■ **Excerpt provided**:
The claim of the main request:

1. A method of establishing a user communications availability in an application (206) operative on a mobile communications device (200), the method comprising:

determining an alert status associated with the mobile communications device (200);

responsive to the determination of the alert status being in a first state, presenting to a user a first plurality of options, each of the first plurality of options corresponding to establishing the user communication availability in the application with a status applicable to said application (206);

responsive to the determination of the alert being in a second state, presenting to the user a second plurality of options having at least one option different from the first plurality of options, each of the second plurality of options corresponding to a user communication availability with a different status applicable to said application (206);

receiving a selection from the user of an option from said first or second plurality of options;

responsive to said selection of the option from said first or second plurality of options, auto­matically establishing and setting, at the mobile communications device, the status of the user communication availability in said application (206) in accordance with the status corresponding to the selected option; and

sending the status of the user communication availability in said application to a server (114), wherein the sending causes the server (114) to transmit an availability status representative of the status of the user communication availability in said application to at least one other mobile communications device associated with said application.

■ **Dataset content**:
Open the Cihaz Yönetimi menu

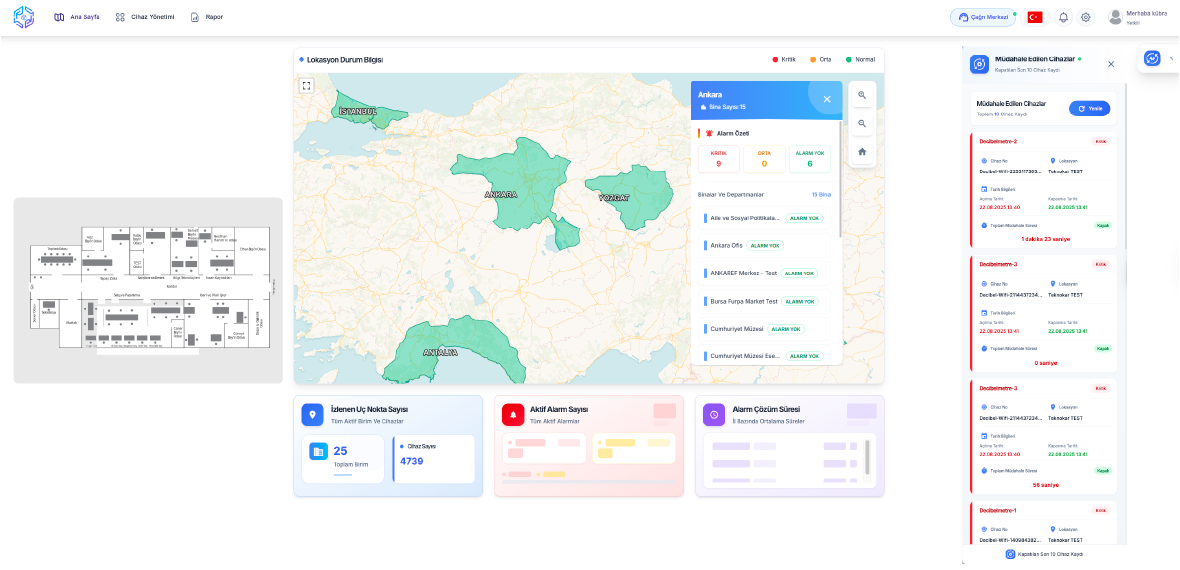click(145, 17)
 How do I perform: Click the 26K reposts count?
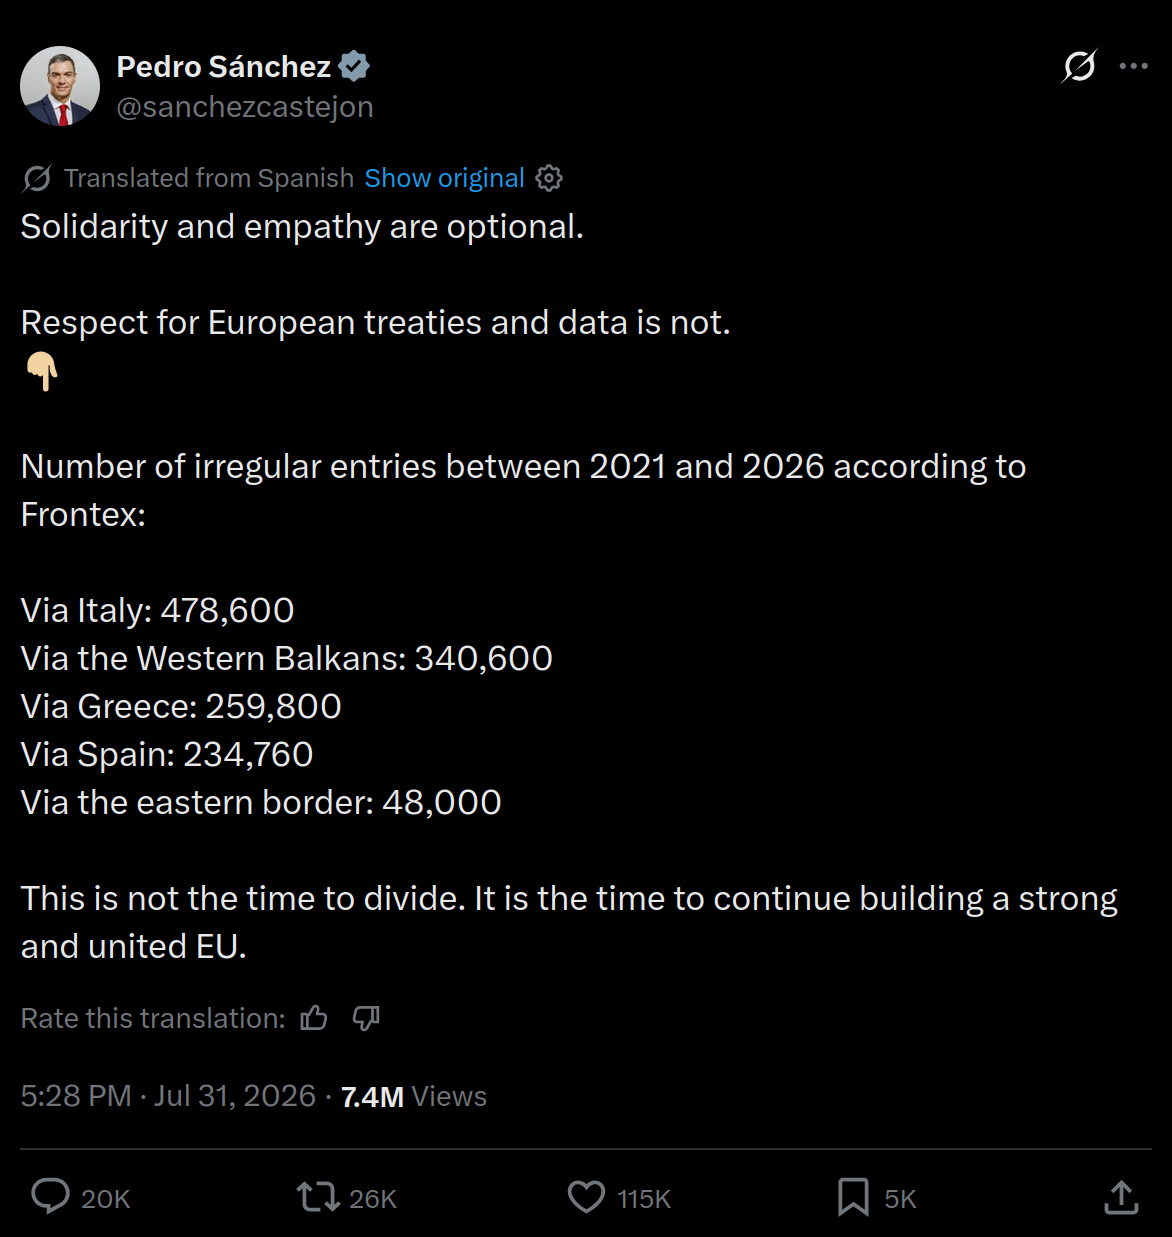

■ **Task description**: Translate this sentence from the patent claim into French: "A method of establishing a user communications availability in an application (206) operative on a mobile communications device (200), the method comprising: determining an alert status associated with the mobile communications device (200); responsive to the determination of the alert status being in a first state, presenting to a user a first plurality of options, each of the first plurality of options corresponding to establishing the user communication availability in the application with a status applicable to said application (206); responsive to the determination of the alert being in a second state, presenting to the user a second plurality of options having at least one option different from the first plurality of options, each of the second plurality of options corresponding to a user communication availability with a different status applicable to said application (206); receiving a selection from the user of an option from said first or second plurality of options; responsive to said selection of the option from said first or second plurality of options, automatically establishing and setting, at the mobile communications device, the status of the user communication availability in said application (206) in accordance with the status corresponding to the selected option; and sending the status of the user communication availability in said application to a server (114), wherein the sending causes the server (114) to transmit an availability status representative of the status of the user communication availability in said application to at least one other mobile communications device associated with said application."

■ **The result**: Procédé d'établissement d'une disponibilité de communication d'utilisateur dans une application (206) fonctionnant sur un dispositif de communication mobile (200), le procédé comprenant : la détermination d'un état d'alerte associé au dispositif de communication mobile (200) ; en réponse à la détermination que l'état d'alerte est dans un premier état, la présentation à un utilisateur d'une première pluralité d'options, chacune des options de la première pluralité correspondant à l'établissement de la disponibilité de communication de l'utilisateur dans l'application avec un statut applicable à ladite application (206) ; en réponse à la détermination que l'alerte est dans un second état, la présentation à l'utilisateur d'une seconde pluralité d'options comportant au moins une option différente de la première pluralité d'options, chacune des options de la seconde pluralité correspondant à une disponibilité de communication de l'utilisateur avec un statut différent applicable à ladite application (206) ; la réception d'une sélection, par l'utilisateur, d'une option parmi ladite première ou seconde pluralité d'options ; en réponse à ladite sélection de l'option parmi ladite première ou seconde pluralité d'options, l'établissement et le réglage automatiques, au niveau du dispositif de communication mobile, du statut de la disponibilité de communication de l'utilisateur dans ladite application (206) conformément au statut correspondant à l'option sélectionnée ; et l'envoi du statut de la disponibilité de communication de l'utilisateur dans ladite application à un serveur (114), l'envoi amenant le serveur (114) à transmettre un statut de disponibilité représentatif du statut de la disponibilité de communication de l'utilisateur dans ladite application à au moins un autre dispositif de communication mobile associé à ladite application.